Police claim extracting important Dhaka attack info from Hasnat
Dhaka: Police have extracted important information from former North South University teacher Abul Hasnat Rezaul Karim about Gulshan attack during interrogation, said deputy commissioner of Dhaka Metropolitan Police (DMP) Masudur Rahman on Monday.
‘We’ve got very important information from Hasnat during quizzing him twice…now we are scrutinising the information,’ he told UNB.
Masud said they will not seek fresh police custody for Hasnat and he will be produced before a Dhaka court today (Monday) seeking an order to send him to jail. ‘We’ll seek remand for integrating him in the future, if necessary.’

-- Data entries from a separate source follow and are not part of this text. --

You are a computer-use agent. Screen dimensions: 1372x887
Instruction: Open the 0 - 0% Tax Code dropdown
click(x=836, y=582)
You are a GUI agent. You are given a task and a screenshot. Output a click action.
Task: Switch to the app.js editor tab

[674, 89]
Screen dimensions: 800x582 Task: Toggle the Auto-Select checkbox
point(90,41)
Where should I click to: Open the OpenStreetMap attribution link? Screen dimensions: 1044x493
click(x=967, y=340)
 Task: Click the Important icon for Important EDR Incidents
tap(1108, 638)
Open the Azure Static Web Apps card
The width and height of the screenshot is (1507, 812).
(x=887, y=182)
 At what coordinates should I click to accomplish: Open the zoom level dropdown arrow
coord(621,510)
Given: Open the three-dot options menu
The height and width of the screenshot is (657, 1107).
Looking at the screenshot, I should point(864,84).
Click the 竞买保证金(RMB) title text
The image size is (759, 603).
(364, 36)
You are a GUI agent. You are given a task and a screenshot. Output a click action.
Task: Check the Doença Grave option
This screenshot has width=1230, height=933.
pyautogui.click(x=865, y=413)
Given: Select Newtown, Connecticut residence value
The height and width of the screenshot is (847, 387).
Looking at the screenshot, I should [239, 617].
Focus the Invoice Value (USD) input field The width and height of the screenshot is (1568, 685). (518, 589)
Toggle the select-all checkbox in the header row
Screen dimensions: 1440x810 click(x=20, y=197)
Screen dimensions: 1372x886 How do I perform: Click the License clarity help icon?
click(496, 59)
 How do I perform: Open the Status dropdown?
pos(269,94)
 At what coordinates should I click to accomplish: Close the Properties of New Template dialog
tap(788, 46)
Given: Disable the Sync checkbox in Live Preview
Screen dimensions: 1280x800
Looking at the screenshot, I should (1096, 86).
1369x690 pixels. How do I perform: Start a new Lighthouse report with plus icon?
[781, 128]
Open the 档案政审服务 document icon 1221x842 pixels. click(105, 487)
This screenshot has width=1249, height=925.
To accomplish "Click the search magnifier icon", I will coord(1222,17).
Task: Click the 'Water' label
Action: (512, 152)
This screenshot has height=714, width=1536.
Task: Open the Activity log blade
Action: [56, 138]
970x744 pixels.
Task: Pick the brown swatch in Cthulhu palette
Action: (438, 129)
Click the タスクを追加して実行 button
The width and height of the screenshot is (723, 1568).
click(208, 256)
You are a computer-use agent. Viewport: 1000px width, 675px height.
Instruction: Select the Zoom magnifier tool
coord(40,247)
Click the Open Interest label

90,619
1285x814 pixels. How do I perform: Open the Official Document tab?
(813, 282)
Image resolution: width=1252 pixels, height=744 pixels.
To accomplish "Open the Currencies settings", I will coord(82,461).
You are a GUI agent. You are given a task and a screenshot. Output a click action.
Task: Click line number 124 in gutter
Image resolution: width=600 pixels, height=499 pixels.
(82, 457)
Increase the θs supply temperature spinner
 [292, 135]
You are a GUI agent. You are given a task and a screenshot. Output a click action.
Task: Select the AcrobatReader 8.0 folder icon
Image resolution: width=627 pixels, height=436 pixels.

On 13 August, a Dhaka court placed Abul Hasnat Rezaul Karim on an eight-day fresh police custody in connection with the Gulshan terror attack.
Another Dhaka court on 4 August placed Hasnat Karim on police custody for eight days.
A team of the CTTC arrested former North South University teacher Abul Hasnat Rezaul Karim (47), who is now in police custody for eight days, and Tahmid on 3 August from the city’s Gulshan and Bashundhara areas respectively for their suspected link to the attack that killed 22 people last month. The attack was claimed by Islamic State.
They were shown arrested under Section 54 of the Code of Criminal Procedure (CrPC). British national Abul Hasnat and Candian national Tahmid Hasib Khan were rescued along with 11 others during the commando operation at the Holey Artisan Bakery at the city’s diplomatic zone Gulshan on 2 July following a 12-hour hostage standoff.
Neither Karim nor Khan has been seen in public since the end of the siege when commandos stormed the cafe in the capital’s upmarket Gulshan neighbourhood on the morning of July 2.
Their family claimed that they had remained traceless since then. However, law enforcement agencies said that they set them free after interrogation over the restaurant attack.
The men’s families have said they were being held by security forces even though there was no evidence to link them to the attackers.
Relatives say Karim, his wife and two children were at the cafe to celebrate the 13th birthday of their daughter.
Law enforcers said both the men were being investigated for suspicious activity during the siege. They said Tahmid Hasib Khan was seen holding a firearm and Hasnat Karim strolling with the attackers on the roof of the restaurant.
Hasnat Karim was a lecturer at the North-South University in Dhaka, where two of the five attackers who were gunned down at the end of the siege had studied.
Thamid Khan, who is also a Bangladeshi citizen, was back in his homeland while on leave from the Canadian university.
Police earlier this week named a Canadian citizen, Tamim Chowdhury, as the attack’s mastermind, offering a reward of up to $25,000 for information leading to his arrest.
The siege was by far the deadliest in a string of attacks claimed by Islamist groups which have blighted Bangladesh over the last three years.